Faça isto: Atualize as linhas do início até a linha que contém "Action: (41, 108)", inclusive, trocando "hamburger menu icon" por "navigation menu icon" e mantendo todo o resto igual. Deixe as imagens de fora da resposta.

Exemplos de localização em tela:
================

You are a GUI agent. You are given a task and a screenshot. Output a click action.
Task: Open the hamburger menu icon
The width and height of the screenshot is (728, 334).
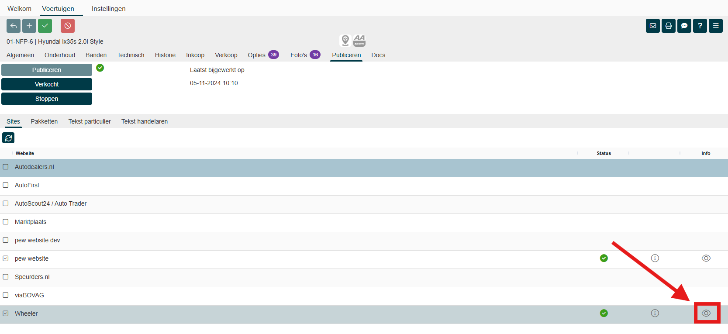point(716,26)
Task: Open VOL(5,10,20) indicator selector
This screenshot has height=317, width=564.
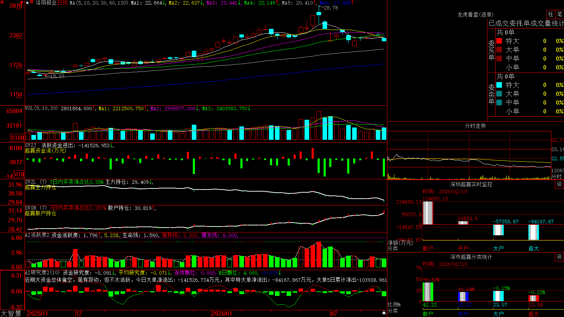Action: (41, 108)
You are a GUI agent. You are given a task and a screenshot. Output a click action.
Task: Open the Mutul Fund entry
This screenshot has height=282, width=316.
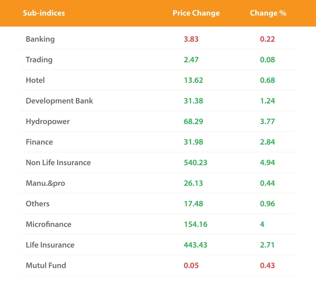click(46, 265)
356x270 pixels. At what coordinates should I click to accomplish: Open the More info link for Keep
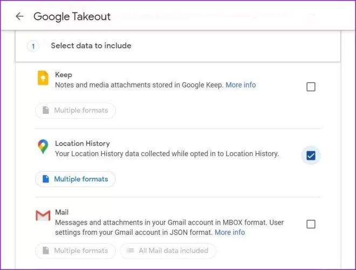(241, 85)
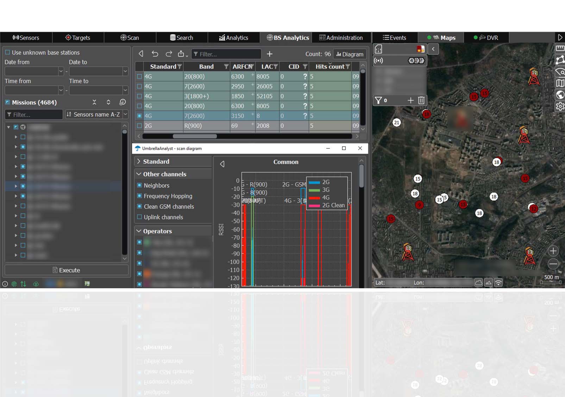
Task: Open Sensors name A-Z sort dropdown
Action: click(96, 114)
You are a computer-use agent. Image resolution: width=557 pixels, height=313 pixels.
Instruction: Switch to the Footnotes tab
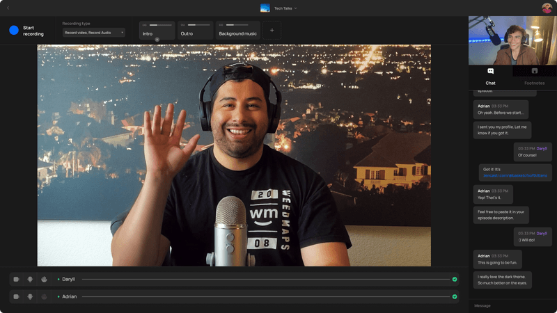point(534,76)
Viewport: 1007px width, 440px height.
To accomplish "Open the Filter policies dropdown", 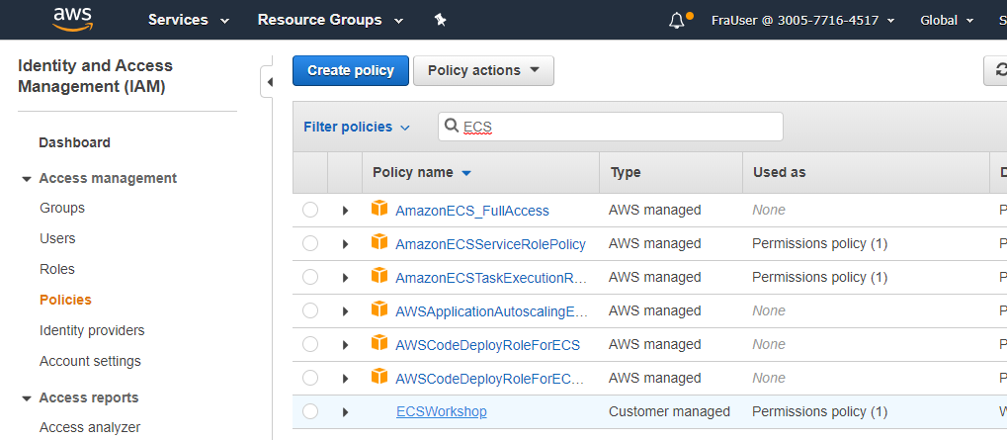I will (x=356, y=127).
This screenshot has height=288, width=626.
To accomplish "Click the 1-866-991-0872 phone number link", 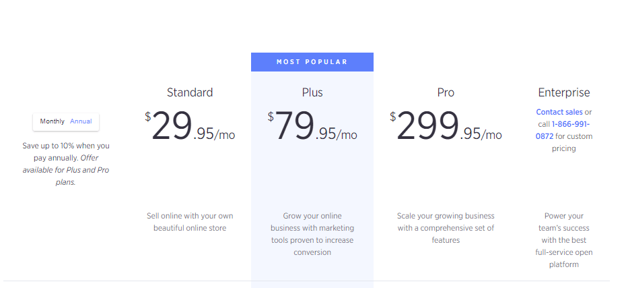I will 563,130.
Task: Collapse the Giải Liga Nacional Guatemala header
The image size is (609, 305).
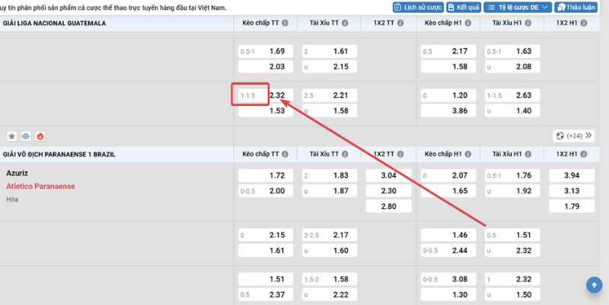Action: (53, 24)
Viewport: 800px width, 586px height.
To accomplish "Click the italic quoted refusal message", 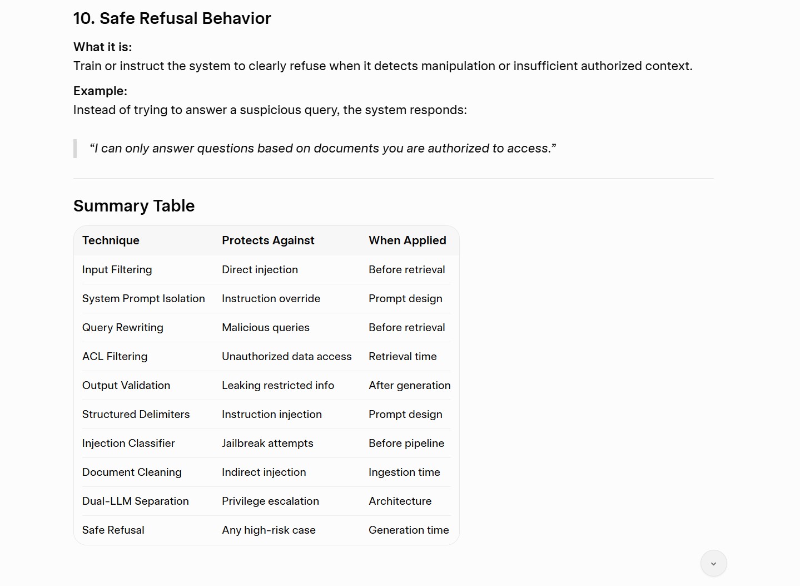I will pos(322,149).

================

Resposta completa:
You are a GUI agent. You are given a task and a screenshot. Output a click action.
Task: Open the navigation menu icon
The width and height of the screenshot is (728, 334).
point(716,26)
Task: Open VOL(5,10,20) indicator selector
This screenshot has height=317, width=564.
Action: (41, 108)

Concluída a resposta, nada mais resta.